**Data to use**
--- START ---
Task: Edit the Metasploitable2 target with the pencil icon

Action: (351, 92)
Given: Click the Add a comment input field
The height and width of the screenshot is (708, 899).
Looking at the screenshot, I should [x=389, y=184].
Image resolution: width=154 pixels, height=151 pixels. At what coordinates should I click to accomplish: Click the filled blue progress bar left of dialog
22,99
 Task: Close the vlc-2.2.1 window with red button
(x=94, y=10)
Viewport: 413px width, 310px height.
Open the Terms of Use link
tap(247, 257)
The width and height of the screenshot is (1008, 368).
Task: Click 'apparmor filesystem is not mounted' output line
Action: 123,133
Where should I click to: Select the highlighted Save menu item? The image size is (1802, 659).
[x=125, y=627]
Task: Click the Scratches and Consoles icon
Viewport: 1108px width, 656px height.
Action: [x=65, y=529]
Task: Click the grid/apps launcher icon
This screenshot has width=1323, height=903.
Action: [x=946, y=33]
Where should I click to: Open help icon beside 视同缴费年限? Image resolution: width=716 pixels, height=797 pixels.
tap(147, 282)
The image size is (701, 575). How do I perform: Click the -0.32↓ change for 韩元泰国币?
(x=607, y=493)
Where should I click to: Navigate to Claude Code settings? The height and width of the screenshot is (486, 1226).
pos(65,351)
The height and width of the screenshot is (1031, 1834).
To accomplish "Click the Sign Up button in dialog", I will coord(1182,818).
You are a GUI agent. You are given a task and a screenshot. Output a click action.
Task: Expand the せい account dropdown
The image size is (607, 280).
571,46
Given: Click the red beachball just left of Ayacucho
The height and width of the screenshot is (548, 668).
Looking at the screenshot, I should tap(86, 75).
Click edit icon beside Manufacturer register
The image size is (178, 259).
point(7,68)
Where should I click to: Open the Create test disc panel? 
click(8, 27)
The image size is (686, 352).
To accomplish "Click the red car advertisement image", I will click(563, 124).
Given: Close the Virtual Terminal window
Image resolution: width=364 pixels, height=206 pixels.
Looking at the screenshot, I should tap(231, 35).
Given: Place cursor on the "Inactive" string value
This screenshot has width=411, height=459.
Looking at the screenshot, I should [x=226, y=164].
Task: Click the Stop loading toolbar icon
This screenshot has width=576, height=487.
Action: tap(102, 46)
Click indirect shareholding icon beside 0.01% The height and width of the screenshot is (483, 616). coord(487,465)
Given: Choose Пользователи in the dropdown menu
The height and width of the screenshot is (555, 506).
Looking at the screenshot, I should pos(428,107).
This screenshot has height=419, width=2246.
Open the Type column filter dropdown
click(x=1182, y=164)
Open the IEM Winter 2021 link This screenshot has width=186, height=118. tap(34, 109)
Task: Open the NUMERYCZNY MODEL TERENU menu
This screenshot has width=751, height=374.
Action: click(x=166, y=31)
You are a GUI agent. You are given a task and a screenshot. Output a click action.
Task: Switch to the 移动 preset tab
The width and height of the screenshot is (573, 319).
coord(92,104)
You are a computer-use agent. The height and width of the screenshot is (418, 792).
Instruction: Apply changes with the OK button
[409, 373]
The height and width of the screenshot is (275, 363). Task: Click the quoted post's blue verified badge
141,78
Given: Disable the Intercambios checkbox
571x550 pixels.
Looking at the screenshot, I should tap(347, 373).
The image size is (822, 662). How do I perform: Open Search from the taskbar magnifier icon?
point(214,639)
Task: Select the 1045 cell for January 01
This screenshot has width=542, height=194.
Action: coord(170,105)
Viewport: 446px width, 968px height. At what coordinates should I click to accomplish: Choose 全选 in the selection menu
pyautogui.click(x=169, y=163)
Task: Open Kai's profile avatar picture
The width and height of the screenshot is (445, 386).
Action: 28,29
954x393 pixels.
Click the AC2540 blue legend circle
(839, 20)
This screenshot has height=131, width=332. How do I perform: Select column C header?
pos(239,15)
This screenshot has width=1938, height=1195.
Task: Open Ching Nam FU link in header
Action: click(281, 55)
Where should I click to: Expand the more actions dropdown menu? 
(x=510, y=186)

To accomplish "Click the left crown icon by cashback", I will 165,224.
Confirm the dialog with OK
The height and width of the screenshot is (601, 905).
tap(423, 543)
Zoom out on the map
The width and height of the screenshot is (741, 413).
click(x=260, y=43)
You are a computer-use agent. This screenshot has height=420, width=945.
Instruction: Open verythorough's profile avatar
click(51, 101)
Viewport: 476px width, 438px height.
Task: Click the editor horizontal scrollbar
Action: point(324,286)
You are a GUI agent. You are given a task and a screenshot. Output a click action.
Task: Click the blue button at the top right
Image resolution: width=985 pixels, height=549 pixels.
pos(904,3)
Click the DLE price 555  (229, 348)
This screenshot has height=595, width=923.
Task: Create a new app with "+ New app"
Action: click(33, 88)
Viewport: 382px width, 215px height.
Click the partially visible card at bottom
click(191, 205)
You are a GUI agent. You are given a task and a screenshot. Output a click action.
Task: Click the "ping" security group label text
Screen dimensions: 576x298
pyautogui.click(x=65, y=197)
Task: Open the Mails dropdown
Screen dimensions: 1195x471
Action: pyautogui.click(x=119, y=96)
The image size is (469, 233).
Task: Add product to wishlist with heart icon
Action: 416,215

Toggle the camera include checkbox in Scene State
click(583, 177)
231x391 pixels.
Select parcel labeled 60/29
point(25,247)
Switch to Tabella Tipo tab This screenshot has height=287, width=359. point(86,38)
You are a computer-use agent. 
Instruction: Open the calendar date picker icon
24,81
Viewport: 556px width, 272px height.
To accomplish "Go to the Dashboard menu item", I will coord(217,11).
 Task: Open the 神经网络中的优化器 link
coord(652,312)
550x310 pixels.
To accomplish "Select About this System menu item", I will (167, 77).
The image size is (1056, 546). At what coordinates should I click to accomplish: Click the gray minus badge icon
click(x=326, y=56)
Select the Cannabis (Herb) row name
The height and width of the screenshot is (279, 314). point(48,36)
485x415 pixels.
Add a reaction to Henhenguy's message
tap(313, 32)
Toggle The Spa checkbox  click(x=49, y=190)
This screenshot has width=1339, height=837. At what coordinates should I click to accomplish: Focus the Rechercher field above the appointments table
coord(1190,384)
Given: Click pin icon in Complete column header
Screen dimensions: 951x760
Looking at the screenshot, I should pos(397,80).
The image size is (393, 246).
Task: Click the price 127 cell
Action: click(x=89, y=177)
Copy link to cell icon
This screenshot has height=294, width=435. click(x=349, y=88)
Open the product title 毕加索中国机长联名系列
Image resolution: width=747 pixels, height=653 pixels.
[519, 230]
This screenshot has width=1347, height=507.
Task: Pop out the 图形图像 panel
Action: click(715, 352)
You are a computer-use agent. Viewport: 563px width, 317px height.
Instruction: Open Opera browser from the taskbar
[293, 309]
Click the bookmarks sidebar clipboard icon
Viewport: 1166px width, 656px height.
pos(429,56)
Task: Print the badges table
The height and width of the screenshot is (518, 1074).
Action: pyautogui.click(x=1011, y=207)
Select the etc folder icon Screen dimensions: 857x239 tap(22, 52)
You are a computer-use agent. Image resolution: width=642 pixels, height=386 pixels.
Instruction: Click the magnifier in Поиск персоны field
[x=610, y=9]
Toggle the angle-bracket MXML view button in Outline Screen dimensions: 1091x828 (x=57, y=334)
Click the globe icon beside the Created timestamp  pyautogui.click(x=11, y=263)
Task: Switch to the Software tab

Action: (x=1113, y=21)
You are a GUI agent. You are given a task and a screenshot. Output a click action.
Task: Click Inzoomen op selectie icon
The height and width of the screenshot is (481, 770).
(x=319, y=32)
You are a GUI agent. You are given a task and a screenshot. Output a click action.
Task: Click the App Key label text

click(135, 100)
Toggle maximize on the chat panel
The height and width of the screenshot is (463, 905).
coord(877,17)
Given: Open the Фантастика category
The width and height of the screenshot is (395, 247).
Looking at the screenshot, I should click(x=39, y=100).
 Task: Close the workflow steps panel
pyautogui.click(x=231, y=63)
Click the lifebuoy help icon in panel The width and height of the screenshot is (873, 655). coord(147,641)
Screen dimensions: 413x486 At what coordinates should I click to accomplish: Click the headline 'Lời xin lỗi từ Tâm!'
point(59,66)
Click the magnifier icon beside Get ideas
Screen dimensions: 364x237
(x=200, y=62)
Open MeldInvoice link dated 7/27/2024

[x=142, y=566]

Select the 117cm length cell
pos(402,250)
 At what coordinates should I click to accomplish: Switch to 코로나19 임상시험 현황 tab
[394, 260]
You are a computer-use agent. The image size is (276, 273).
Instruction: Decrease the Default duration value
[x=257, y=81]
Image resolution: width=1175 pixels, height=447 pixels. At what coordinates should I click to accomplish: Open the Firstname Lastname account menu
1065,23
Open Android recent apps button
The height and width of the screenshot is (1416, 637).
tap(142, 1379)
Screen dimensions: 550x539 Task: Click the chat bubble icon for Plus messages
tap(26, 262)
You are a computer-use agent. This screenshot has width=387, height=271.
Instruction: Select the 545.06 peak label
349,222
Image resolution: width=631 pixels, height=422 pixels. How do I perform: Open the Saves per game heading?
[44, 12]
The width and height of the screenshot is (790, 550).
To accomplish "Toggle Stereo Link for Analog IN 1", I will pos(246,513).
--- END ---
**About this task**
Look above for the line with "The image size is (686, 352)." and the line with "This screenshot has height=419, width=2246.". Write out those two lines and all the lines between them, exactly, and no others.

**Solution to this task**
The image size is (686, 352).
To accomplish "Click the red car advertisement image", I will click(563, 124).
Given: Close the Virtual Terminal window
Image resolution: width=364 pixels, height=206 pixels.
Looking at the screenshot, I should tap(231, 35).
Given: Place cursor on the "Inactive" string value
This screenshot has width=411, height=459.
Looking at the screenshot, I should [x=226, y=164].
Task: Click the Stop loading toolbar icon
This screenshot has width=576, height=487.
Action: tap(102, 46)
Click indirect shareholding icon beside 0.01% The height and width of the screenshot is (483, 616). coord(487,465)
Given: Choose Пользователи in the dropdown menu
The height and width of the screenshot is (555, 506).
Looking at the screenshot, I should pos(428,107).
This screenshot has height=419, width=2246.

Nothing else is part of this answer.